Deep RL Bootcamp - Hackathon

Results from Pascal Sager


Navigation

Conclusion

Possible Improvements and next Steps

I investigated the environment at the beginning and decided to use model-free RL algorithms. These can be divided into three categories:

  • Q-Learning
  • Policy Optimization
  • Hybrid between Q-Learning and Policy-Optimization

I was able to complete one Q-learning algorithm (DQN) and two policy algorithms (A2C, PPO). I started with a hybrid of both methods (DDPG), but did not finish in time.

DQN

DQN worked very well. This is due to the sample efficiency of the algorithm. But the result was a bit unstable. However, this is also due to the fact that I deliberately optimized to achieve the 200 points as fast as possible. Therefore I have been willing to accept this instability. In an industrial application, however, this would probably not be optimal and it should rather be optimized for a somewhat slower but more stable solution. I have done some experiments for DQN. However, I could not tune the hyperparameters in this short time. I think if sweeps were done, the result could be further improved. Additional parameters like the batch size should also be considered in a further tuning.

PPO

After implementing DQN, I implemented the first policy optimization algorithm with PPO. It learns the policy directly and is therefore more stable but less sample efficient. This has been reflected in the results: The reward increases slowly but constantly. Even over a very long period of 4.5h the reward remains constant. As with DQN, sweeps should also be performed for PPO.

A2C

PPO achieved a very stable result, but it took much more time than DQN. I did not know if this is due to the algorithm, the implementation or if this is a “property” of Policy Optimization algorithms. Policy algorithms tend to be very stable but less sample efficient. Since I could not optimize PPO to reach the 200 points faster I tried A2C.

I was a little lucky with A2C. Under normal circumstances, A2C was also very stable. But since it doesn’t have clipping like PPO, it can become unstable more easily. Due to this instability, certain parameters let the reward fast increase to a reward >200 points (for a few hundred episodes). This reward could then not be kept over a longer time like with PPO. Thus I could show that policy optimization methods can also win the game quickly. In the “normal” setup, however, A2C is also very stable and then has a little longer to win the game.

DDPG

Unfortunately, the algorithm is not yet fully implemented.

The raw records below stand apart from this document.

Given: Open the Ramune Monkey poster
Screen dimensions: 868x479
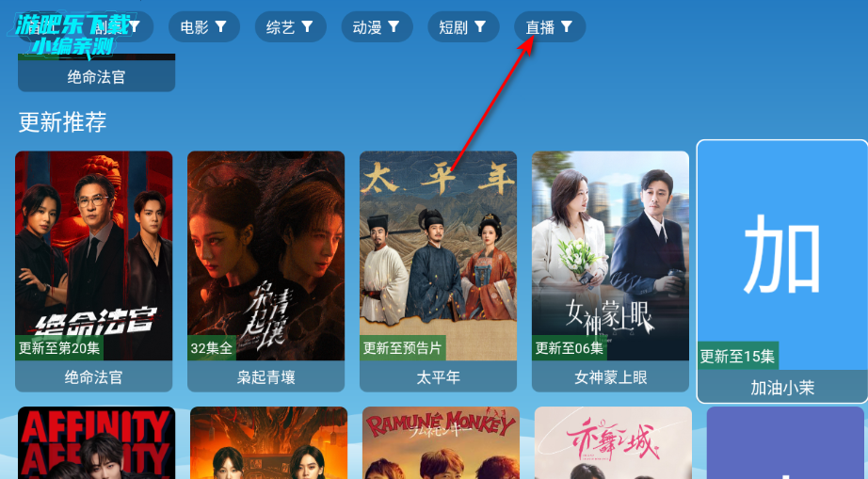Looking at the screenshot, I should coord(441,442).
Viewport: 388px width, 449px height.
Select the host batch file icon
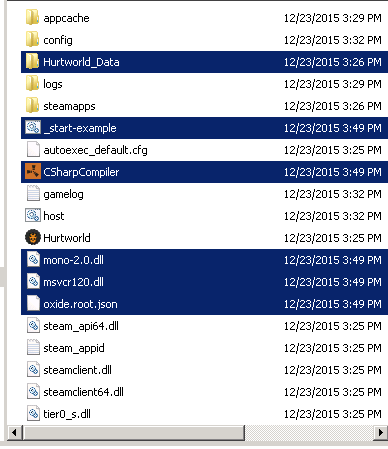point(33,216)
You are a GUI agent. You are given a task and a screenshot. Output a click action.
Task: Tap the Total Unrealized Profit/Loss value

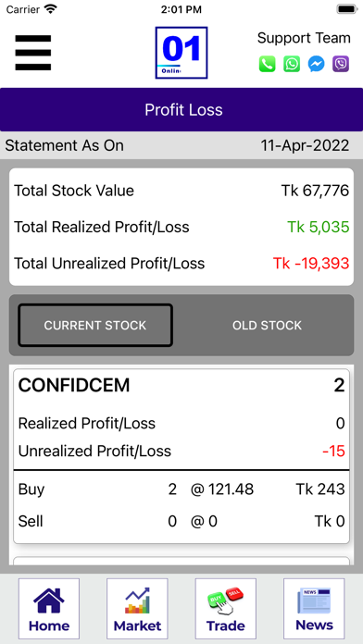click(x=311, y=264)
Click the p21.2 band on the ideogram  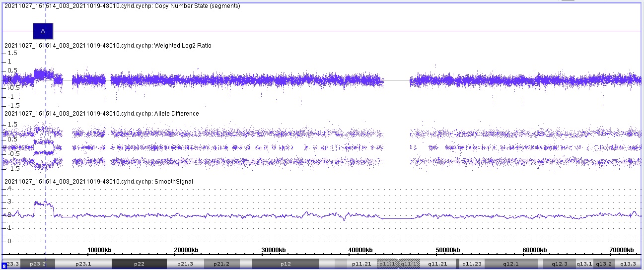point(220,264)
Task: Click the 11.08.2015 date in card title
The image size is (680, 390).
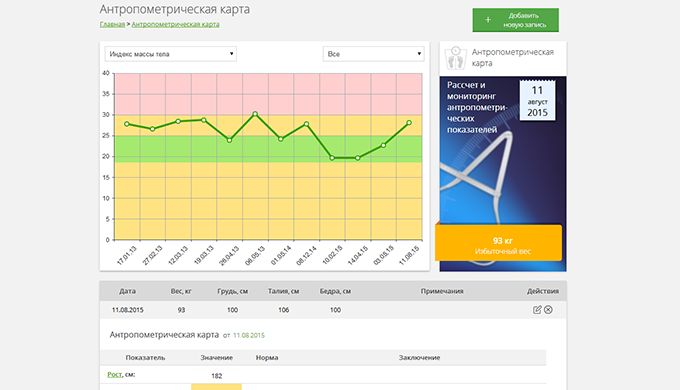Action: tap(249, 335)
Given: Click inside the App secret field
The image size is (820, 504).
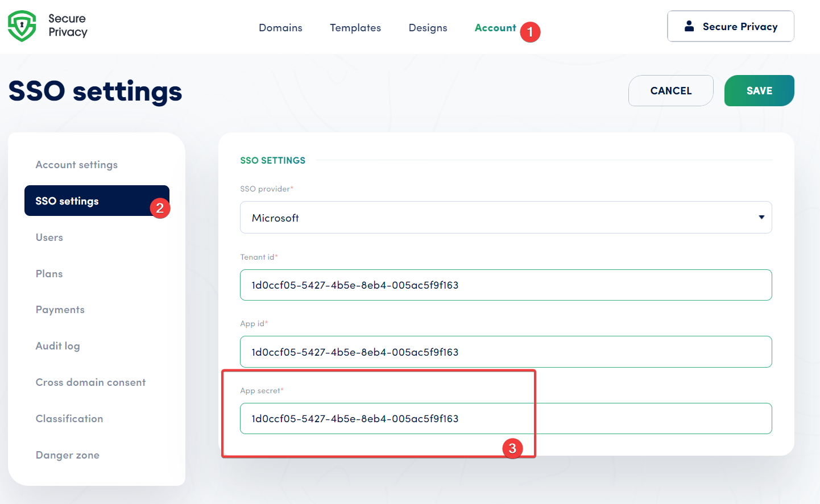Looking at the screenshot, I should [506, 418].
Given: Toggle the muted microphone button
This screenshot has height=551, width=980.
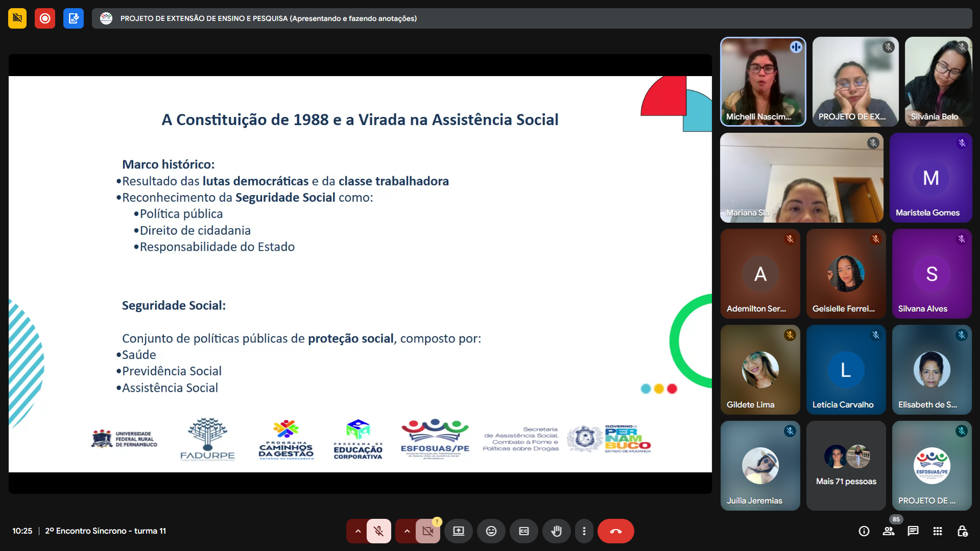Looking at the screenshot, I should click(x=378, y=531).
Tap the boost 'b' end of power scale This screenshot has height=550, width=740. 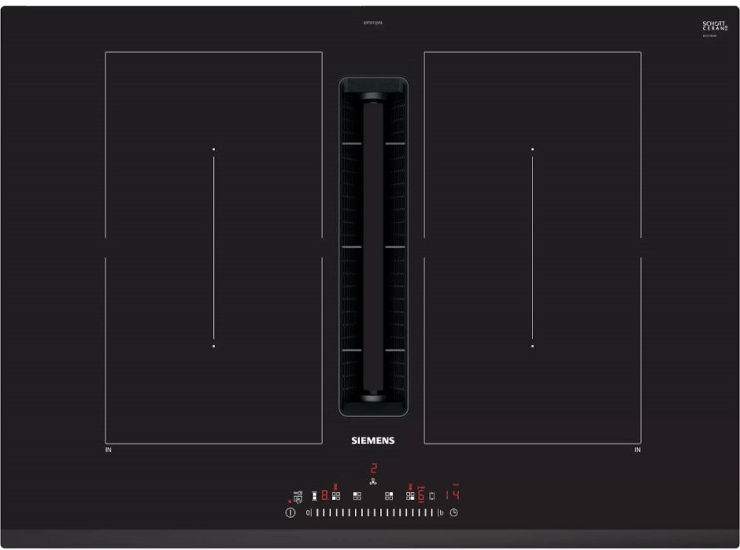(440, 513)
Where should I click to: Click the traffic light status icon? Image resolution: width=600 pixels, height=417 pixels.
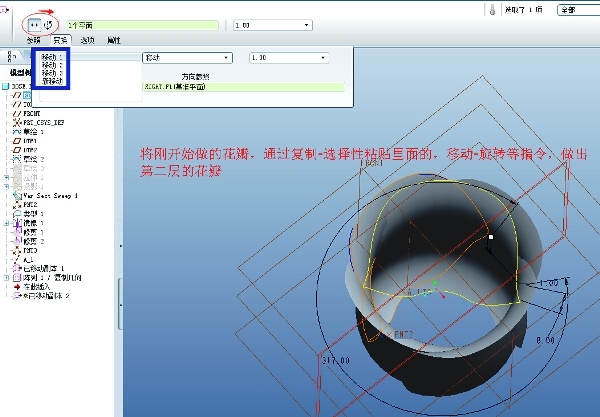[493, 9]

Personal Conclusion / Feeling

Personally, I think that I have achieved a very good result in this short time. Not only did I win the game, but I also achieved the 200 points in a very good time. Nevertheless, there is of course a lot of potential for improvement. However, I think that this is normal for a hackathon. No perfect solution can be expected within 56h. From a software point of view, the structure should certainly be improved. Also, much more experimentation could be done to further improve the performance. Overall, I think my procedure was very good. I approached the problems in a very structured way and achieved good results. However, this hackathon also showed me my limits. I worked at least 15h+ every day and only took about 1.5h break. This hackathon setup was pushing me as I wanted to get a good result. I think I succeeded and I am happy about that.